Employee representative groups like TelstrAbility help to ensure that people who have lived experiences or are passionate can actively get involved and lead change at Telstra.

The Accessible Tech Experience Lab is one of the most positive changes at Telstra in recent years, designed as it is to put the owners and developers of accessible products and technology directly into the lives of those who’ll be using them.

Since the beginning of the year, six ERG members worked alongside Telstra’s technicians to develop a pop-up version of the lab, with 4-5 “experience spaces” offering online tasks that simulate the challenges facing people with specific disabilities, the roadblocks they encounter, and the assistive technology they might use. Designers and developers were able to experience these challenges and frustrations firsthand, before chatting with experts – the ERG specialists – about the best ways of overcoming them.

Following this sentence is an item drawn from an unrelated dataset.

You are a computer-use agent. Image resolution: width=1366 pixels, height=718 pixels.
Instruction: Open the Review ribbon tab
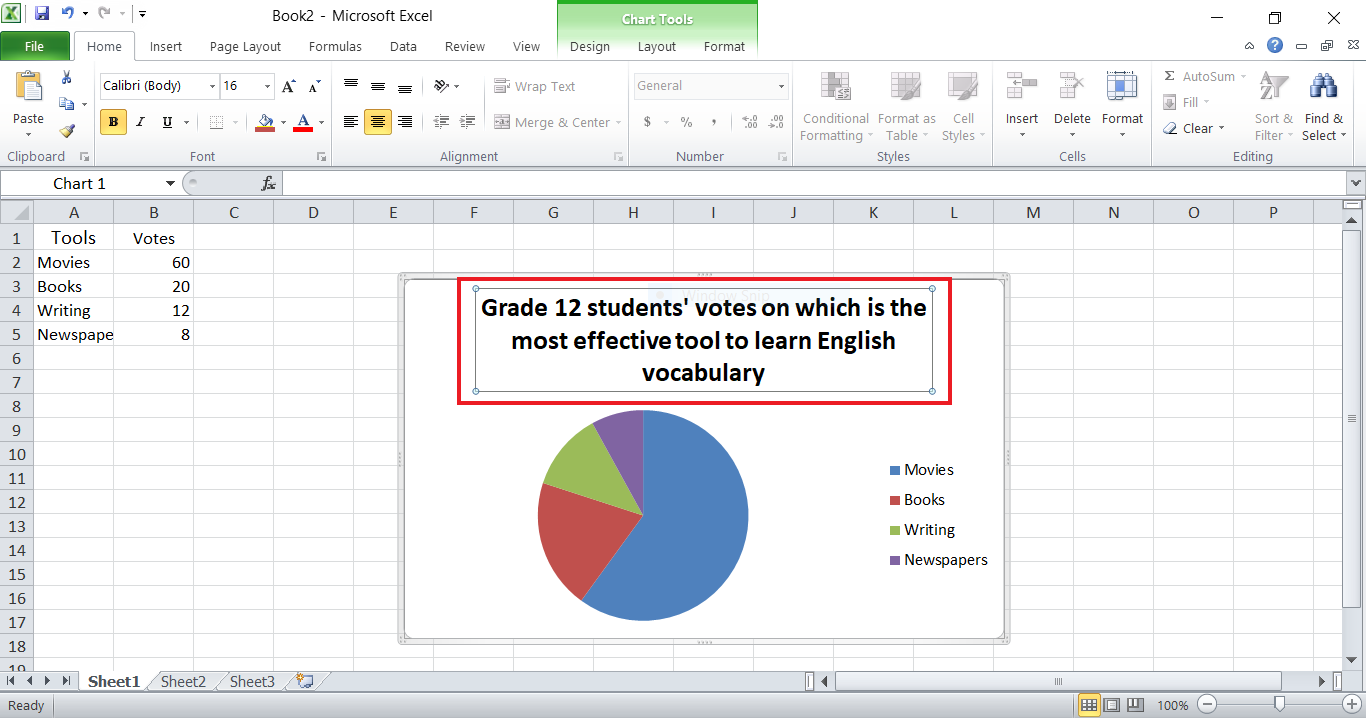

“The simulations are very specific, representing a particular challenge that someone with a specific disability – say glaucoma or macular degeneration – has navigating a web page or a mobile app,” explains Brady March. “It’s very much an introduction to these disabilities, but serves as a foundation on which a tech professional can ask questions about specific features, to help make them more accessible to that audience.

“This is not a sideshow or a one-off experience – it’s the beginning of a long journey that will help people with a genuine desire to develop a deeper understanding of the challenges that specific users have using their technologies.”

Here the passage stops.